Records shown Block Start
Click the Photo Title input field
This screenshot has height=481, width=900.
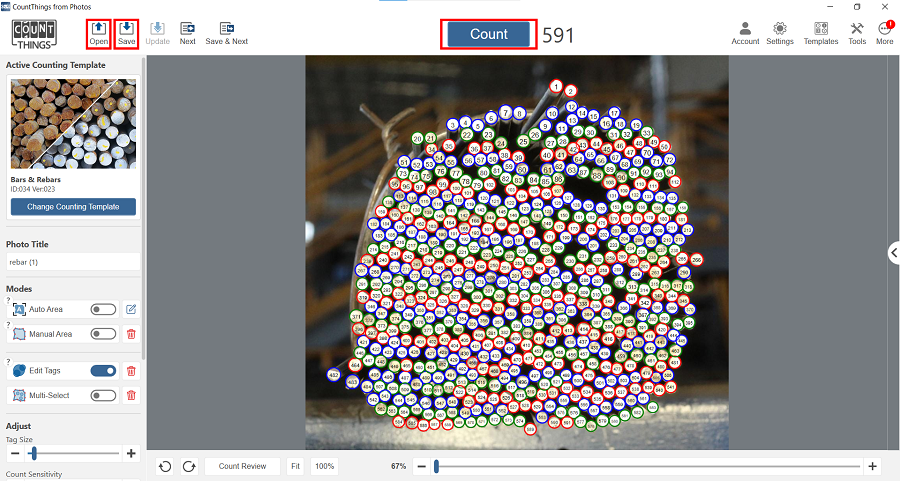point(72,262)
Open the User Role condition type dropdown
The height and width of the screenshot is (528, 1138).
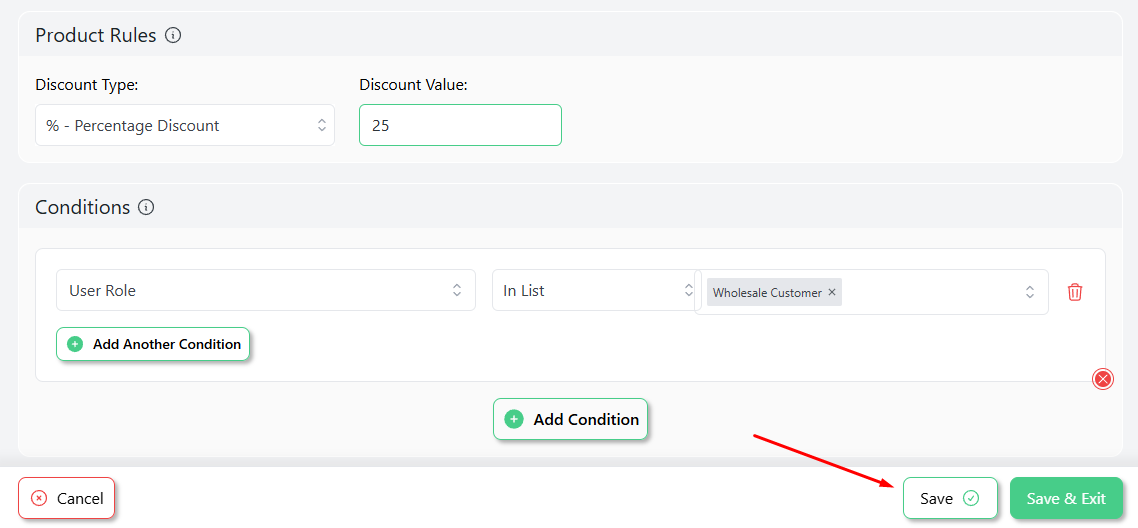266,290
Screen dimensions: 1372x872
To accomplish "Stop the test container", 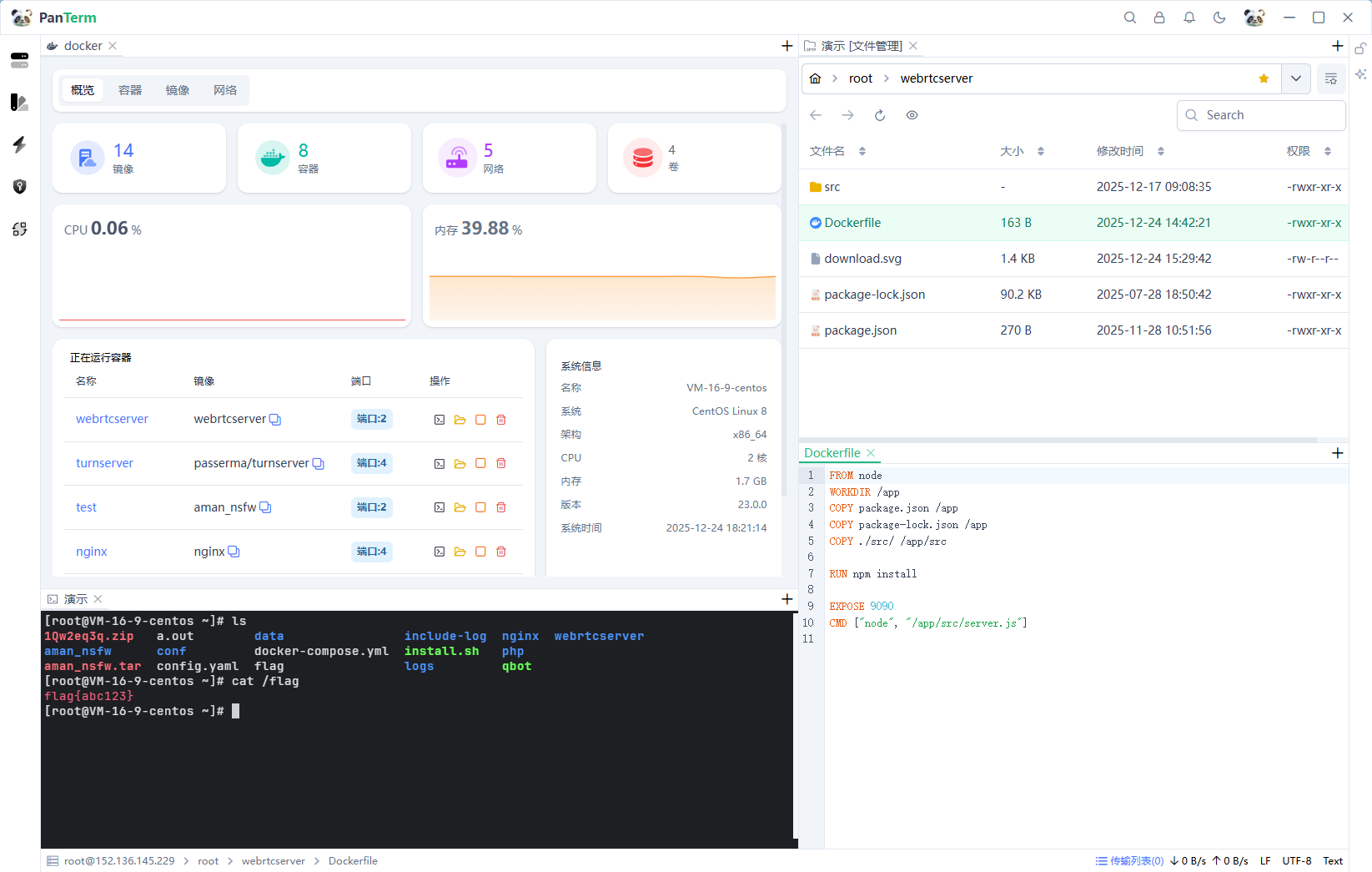I will [480, 507].
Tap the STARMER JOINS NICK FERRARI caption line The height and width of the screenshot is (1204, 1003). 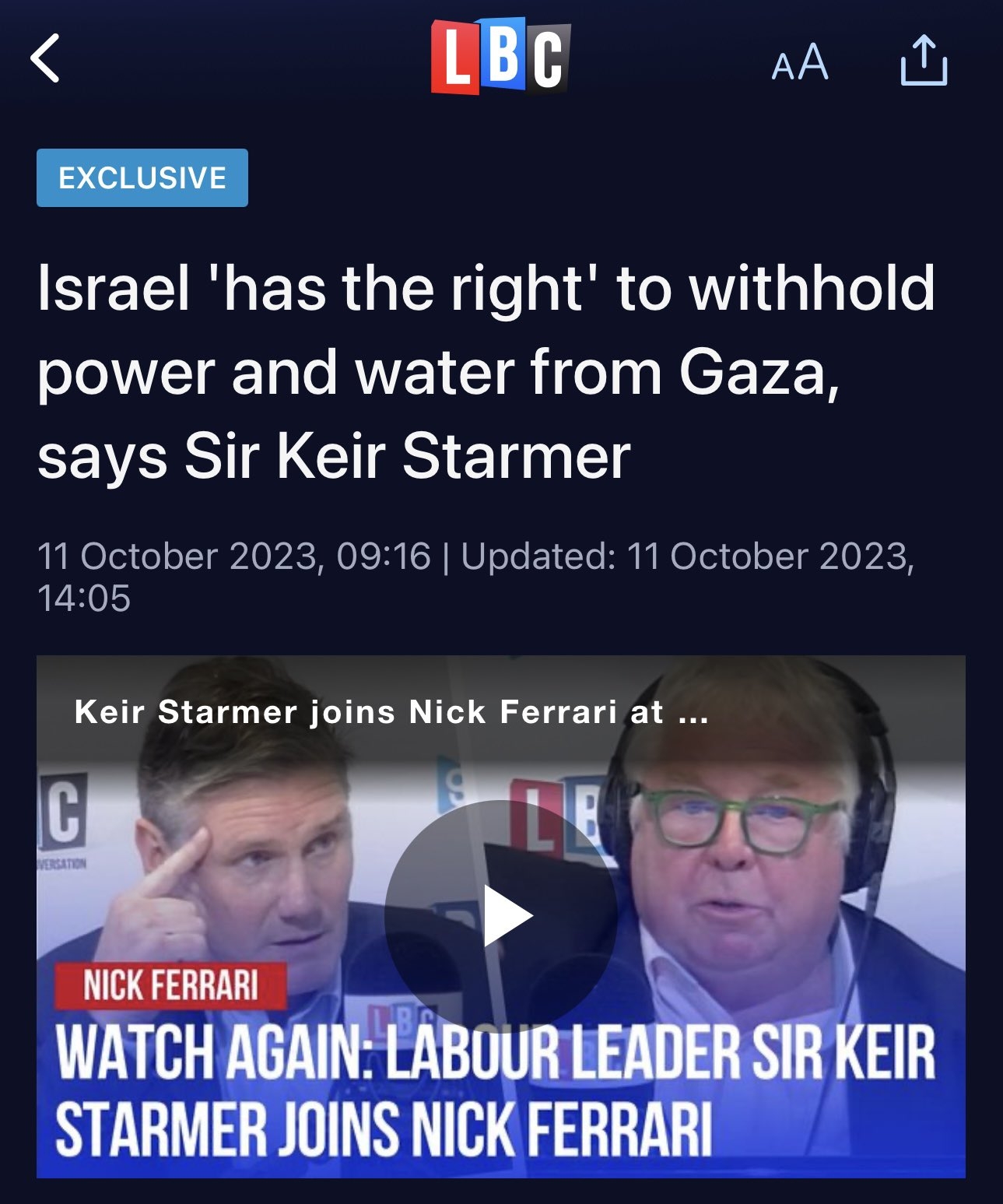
Records shown Block End
What to do |
Nothing but the lines from the first line of the records above to the line with "Screen dimensions: 1372x872", inclusive, should be transcribed exactly, and the pictures must be left out.

Solution to the exercise |
Click the Photo Title input field
This screenshot has height=481, width=900.
point(72,262)
Open the User Role condition type dropdown
The height and width of the screenshot is (528, 1138).
266,290
Screen dimensions: 1372x872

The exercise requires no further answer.